Saturday, December 12, 2009

Poooor baby...

Via W, the story of one of the more hapless "czars:"

It was October 2008 when Hank Paulson announced that the government rescue operation, the Troubled Asset Relief Program (TARP), would be run by his aide, Neel Kashkari. The choice was met with considerable surprise. Who was Neel Kashkari? He was too young, too inexperienced and had ties to Wall Street, detractors said. To some, the appointment seemed all wrong. Critics described Paulson as a “Dr. Evil” figure who brainwashed Congress into giving him unprecedented financial authority so that Kashkari, his “Mini-Me,” could distribute it to Wall Street friends.

Overnight, Kashkari became the face of the biggest, and one of the most controversial, market interventions in American history.

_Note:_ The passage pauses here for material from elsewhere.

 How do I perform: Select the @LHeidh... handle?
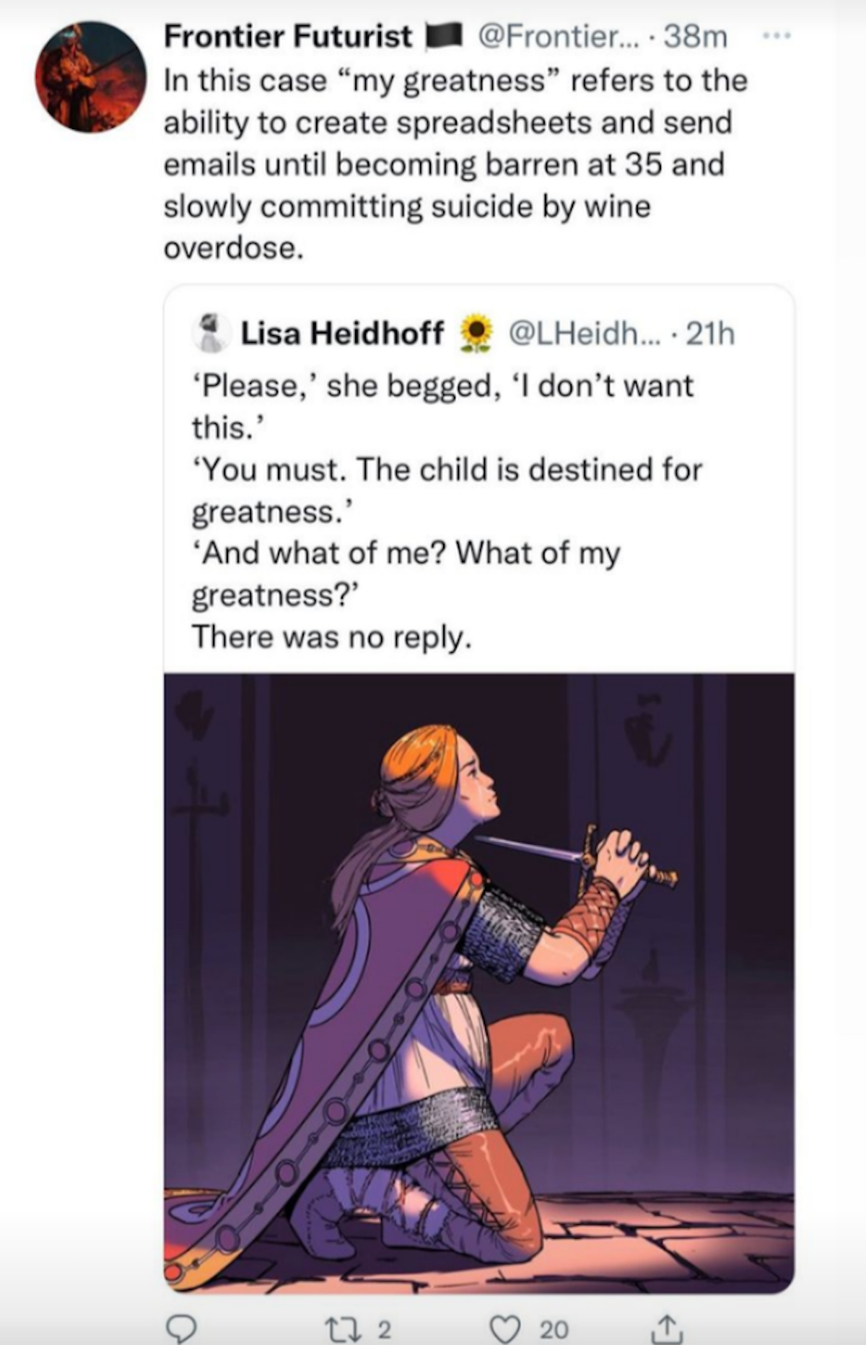[x=585, y=333]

Even he questioned their chances of success.

The Friday evening he was named, he slumped over a bowl of chips in Bethesda with a childhood friend. He held his head in hands and said: “Dude, tell me something funny.”

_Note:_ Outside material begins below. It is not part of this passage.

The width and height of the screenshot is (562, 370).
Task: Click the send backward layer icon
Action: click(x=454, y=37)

“Man, what’s going on, Neel?”

“I’ve been tapped to put TARP together. I gotta set up these seven teams and build this thing from scratch — by Monday morning.”

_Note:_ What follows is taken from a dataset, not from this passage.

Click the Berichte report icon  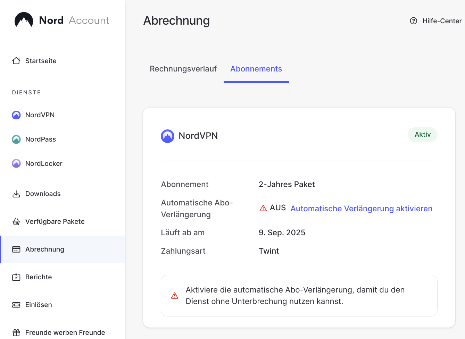(x=16, y=277)
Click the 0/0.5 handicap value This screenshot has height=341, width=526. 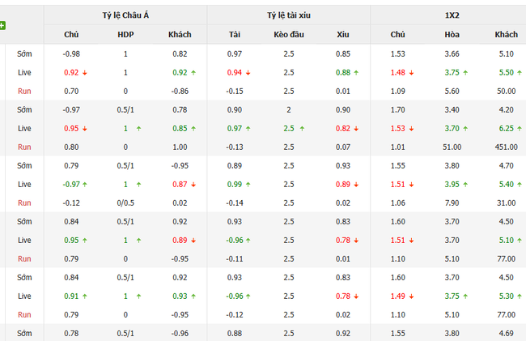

So Paulson - who this idiot still counts as a friend - threw him under the bus, which very predictably chewed him under its wheels. So sorry. Poor little man. And it apparently still hasn't occurred to him that when somebody says, "Hey Neel! Think you could throw a $700B program together this weekend? You'll be presenting it to Congress on Monday, so you'd better get cracking," the correct answer is "Take this ridiculous job and shove it!" No - the designated scapegoat from the git-go, a fact no doubt clear to every vertebrate creature inside the beltway but him - he just bellyaches because the hours were long and congressvermin were mean to him.

It really pisses me off that this tapeworm will actually end up okay.

1 comment:

Anonymous said...

What I thought was most interesting was that Kashkari and his wife -- burned and burned out -- have taken to the woods where they're living like ... well, like you and your friends do.

They're healing by working with their hands and enjoying the stern silence of primitive nature.

Yet as you note, he still doesn't get it. He doesn't understand that DC is pure evil. He longs to go back someday and have that power again.

At least he has enough self-understanding to call his longing an addiction.